● INPUT FOR THIS TASK:
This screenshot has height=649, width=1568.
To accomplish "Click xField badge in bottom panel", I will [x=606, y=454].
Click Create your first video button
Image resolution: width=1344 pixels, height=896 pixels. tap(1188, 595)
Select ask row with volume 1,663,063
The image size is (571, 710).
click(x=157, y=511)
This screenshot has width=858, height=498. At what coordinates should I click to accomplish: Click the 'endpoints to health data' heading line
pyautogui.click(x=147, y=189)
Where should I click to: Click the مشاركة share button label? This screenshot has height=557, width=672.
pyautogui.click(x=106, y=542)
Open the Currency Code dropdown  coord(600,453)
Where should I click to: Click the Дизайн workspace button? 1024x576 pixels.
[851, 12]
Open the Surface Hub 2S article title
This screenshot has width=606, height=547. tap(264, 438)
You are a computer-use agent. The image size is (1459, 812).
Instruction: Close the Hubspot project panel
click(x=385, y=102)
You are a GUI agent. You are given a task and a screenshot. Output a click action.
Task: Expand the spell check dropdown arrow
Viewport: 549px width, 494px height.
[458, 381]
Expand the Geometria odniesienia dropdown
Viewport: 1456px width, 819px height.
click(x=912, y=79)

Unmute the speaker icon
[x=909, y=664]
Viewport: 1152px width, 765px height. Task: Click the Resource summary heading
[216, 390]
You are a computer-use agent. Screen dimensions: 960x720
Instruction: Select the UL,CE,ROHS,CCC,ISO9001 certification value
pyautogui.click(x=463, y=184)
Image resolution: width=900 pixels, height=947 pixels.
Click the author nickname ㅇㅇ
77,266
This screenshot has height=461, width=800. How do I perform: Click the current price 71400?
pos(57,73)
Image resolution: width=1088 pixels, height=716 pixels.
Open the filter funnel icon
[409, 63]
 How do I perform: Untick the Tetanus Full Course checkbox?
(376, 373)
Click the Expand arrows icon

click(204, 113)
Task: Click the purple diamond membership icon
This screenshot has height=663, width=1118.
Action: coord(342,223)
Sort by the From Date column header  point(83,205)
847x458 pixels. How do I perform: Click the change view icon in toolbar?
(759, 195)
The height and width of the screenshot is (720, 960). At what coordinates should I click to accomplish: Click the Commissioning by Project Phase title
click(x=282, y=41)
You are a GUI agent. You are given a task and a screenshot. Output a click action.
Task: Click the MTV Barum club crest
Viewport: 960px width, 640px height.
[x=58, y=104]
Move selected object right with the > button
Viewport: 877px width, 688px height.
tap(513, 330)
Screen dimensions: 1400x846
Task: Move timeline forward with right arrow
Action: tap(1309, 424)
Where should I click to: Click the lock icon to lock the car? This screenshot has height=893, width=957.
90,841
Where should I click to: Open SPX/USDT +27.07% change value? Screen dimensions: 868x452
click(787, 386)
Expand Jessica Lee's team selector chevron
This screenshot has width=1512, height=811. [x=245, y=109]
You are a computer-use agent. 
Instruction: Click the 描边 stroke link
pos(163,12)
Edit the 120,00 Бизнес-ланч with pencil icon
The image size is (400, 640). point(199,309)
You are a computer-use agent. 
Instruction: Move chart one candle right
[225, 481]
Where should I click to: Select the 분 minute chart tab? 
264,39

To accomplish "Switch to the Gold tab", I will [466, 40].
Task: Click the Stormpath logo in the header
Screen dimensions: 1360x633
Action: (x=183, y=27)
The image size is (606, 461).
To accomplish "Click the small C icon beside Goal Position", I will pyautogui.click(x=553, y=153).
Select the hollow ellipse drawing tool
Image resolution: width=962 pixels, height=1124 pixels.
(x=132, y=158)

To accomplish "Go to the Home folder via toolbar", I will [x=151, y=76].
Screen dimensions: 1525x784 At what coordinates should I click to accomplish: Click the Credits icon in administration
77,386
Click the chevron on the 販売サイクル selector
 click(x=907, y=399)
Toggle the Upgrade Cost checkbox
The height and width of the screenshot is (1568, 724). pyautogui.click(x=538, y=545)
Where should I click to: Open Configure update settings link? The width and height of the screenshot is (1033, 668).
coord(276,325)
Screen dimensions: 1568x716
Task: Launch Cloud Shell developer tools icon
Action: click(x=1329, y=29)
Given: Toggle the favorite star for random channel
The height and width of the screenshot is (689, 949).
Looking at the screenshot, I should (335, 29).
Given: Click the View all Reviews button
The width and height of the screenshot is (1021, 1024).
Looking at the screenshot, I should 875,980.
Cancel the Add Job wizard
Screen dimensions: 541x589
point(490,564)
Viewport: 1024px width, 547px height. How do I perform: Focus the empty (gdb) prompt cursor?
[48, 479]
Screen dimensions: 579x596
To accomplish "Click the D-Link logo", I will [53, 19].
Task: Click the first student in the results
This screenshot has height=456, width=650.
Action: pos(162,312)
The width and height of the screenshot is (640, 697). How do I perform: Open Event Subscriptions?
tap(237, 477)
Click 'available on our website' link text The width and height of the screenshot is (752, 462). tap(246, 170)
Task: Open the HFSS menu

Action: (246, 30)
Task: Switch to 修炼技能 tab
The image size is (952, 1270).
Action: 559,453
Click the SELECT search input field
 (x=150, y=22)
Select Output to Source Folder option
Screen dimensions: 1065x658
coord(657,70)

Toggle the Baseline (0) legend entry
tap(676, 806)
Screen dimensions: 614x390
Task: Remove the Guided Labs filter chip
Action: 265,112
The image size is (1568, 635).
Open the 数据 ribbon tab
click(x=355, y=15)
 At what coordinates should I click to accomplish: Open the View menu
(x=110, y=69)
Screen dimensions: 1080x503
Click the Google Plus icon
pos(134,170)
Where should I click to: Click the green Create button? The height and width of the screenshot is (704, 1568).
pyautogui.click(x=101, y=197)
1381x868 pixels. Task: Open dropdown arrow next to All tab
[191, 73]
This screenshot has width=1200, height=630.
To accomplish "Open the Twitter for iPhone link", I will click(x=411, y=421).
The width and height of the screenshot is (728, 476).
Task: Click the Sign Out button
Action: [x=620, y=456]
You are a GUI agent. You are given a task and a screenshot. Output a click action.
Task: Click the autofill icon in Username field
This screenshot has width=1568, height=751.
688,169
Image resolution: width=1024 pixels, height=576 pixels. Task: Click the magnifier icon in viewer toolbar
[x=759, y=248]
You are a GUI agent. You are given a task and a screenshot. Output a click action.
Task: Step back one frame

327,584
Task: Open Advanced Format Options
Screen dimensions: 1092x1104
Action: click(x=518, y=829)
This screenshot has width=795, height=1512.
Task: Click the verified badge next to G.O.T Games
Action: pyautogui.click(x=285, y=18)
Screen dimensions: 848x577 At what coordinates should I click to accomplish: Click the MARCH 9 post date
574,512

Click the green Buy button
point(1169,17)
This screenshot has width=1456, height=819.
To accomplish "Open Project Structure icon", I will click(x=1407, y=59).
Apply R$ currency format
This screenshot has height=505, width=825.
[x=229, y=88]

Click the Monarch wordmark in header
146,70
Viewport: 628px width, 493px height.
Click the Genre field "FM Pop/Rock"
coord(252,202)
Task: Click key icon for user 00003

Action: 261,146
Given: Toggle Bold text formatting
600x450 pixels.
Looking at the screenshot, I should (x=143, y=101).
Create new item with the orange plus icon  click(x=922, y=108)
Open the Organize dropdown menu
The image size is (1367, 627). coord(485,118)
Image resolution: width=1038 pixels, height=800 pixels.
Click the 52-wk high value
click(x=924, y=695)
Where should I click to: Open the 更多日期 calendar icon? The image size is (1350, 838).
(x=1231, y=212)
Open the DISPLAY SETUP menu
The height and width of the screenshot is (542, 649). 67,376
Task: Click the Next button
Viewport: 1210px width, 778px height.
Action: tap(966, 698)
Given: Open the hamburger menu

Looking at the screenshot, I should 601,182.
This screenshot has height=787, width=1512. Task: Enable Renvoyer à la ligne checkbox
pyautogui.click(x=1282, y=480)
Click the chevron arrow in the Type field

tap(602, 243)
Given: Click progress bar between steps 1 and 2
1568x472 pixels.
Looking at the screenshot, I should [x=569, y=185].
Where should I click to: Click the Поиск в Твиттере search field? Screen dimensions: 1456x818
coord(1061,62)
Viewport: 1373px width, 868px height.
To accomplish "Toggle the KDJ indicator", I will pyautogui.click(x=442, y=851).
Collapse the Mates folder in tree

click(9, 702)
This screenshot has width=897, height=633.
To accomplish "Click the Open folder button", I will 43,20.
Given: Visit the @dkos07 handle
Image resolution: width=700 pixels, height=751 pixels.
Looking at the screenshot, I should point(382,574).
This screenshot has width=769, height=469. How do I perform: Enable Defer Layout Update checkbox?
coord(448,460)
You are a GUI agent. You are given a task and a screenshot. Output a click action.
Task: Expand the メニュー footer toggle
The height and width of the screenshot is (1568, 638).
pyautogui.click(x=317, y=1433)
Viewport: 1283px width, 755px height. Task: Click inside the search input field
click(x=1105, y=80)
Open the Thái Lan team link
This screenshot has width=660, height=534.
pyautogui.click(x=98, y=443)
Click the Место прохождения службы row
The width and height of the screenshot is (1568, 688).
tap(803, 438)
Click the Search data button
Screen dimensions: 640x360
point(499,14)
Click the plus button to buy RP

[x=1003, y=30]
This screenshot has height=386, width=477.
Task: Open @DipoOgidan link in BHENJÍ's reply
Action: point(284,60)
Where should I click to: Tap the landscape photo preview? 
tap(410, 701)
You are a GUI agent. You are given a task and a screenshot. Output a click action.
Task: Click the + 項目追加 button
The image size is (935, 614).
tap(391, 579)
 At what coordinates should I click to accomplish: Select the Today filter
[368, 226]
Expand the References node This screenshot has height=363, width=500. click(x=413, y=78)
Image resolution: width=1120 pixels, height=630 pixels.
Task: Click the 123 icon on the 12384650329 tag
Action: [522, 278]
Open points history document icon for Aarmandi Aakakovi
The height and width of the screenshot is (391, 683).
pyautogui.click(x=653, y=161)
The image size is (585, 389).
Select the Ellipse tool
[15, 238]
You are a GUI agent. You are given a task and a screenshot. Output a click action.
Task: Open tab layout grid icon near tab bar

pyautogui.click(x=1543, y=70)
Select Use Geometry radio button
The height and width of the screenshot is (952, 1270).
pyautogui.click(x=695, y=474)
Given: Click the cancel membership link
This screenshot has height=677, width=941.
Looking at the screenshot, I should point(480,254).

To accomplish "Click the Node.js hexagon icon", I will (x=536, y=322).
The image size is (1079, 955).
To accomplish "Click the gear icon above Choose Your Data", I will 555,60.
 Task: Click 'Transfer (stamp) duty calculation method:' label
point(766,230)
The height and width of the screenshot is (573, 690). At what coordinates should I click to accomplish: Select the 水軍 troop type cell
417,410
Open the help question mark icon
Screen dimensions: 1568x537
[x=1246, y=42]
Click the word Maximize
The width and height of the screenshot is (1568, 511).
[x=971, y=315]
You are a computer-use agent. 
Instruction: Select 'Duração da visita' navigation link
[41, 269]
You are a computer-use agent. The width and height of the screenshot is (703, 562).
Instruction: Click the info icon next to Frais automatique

● INSTRUCTIONS FOR THE TASK: Quote the data word for word, beginning at the line containing "The image size is (1079, 955)." and continuing through the end of the data.

● FINAL RESULT:
The image size is (1079, 955).
To accomplish "Click the gear icon above Choose Your Data", I will 555,60.
 Task: Click 'Transfer (stamp) duty calculation method:' label
point(766,230)
The height and width of the screenshot is (573, 690). At what coordinates should I click to accomplish: Select the 水軍 troop type cell
417,410
Open the help question mark icon
Screen dimensions: 1568x537
[x=1246, y=42]
Click the word Maximize
The width and height of the screenshot is (1568, 511).
[x=971, y=315]
You are a computer-use agent. 
Instruction: Select 'Duração da visita' navigation link
[41, 269]
You are a computer-use agent. The width and height of the screenshot is (703, 562).
Instruction: Click the info icon next to Frais automatique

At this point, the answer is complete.